On Sun, 12 May 2013 16:02:14 +0100, José Carlos Santos <email@example.com> wrote:
>Hi all, > >This question is perhaps too vague to have a meaningful answer, but >here it goes. > >In what follows, I am only interested in functions defined in some >interval of the type [0,a], with a > 0. > >Suppose that I want to solve numerically the ODE f'(x) = 2*sqrt(f(x)), >under the condition f(0) = 0. Of course, the null function is a >solution of this ODE. The problem is that I am not interested in that >solution; the solution that I am after is f(x) = x^2. > >For my purposes, numerical solutions are enough, but if I try to solve >numerically an ODE of the type f'(x) = g(f(x)) (with g(0) = 0) and >f(0) = 0, what I get is the null function. So far, my way of dealing >with this has been to solve numerically the ODE f'(x) = g(f(x)) and >f(0) = k, where _k_ is positive but very small and to hope that the >solution that I get is very close to the solution of the ODE that I am >interested in (that is, the one with k = 0). Do you know a better way >of dealing with this problem?

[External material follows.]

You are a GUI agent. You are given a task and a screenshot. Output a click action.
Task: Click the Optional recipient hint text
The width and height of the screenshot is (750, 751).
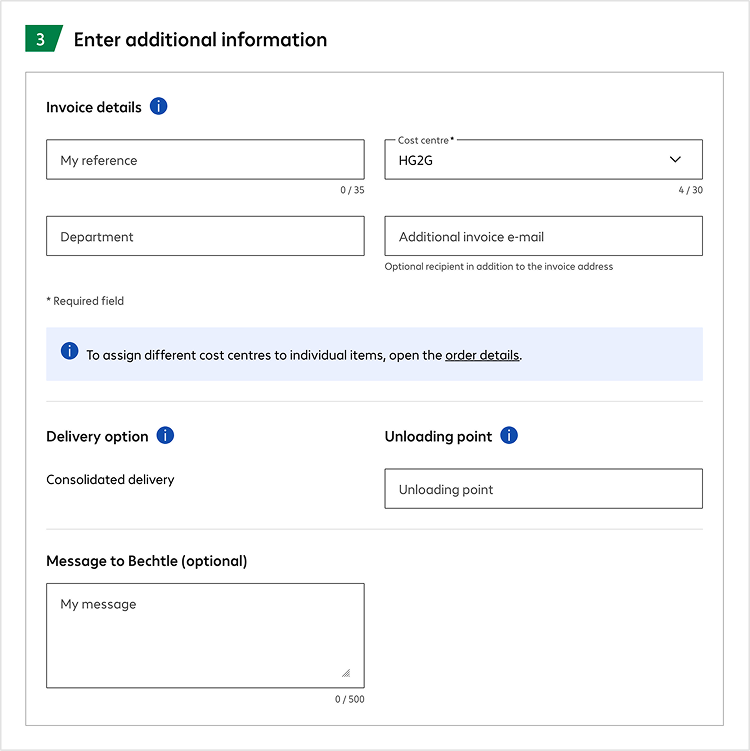498,267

I suspect you may never get the sort of answer you want here. There are those numerical methods out there. The proof that they work typically depends on certain hypotheses, which hypotheses typical entail the existence and uniqueness of the solution. You have a DE that does not satisfy those hypotheses, so you shouldn't expect those methods to give the solution you want.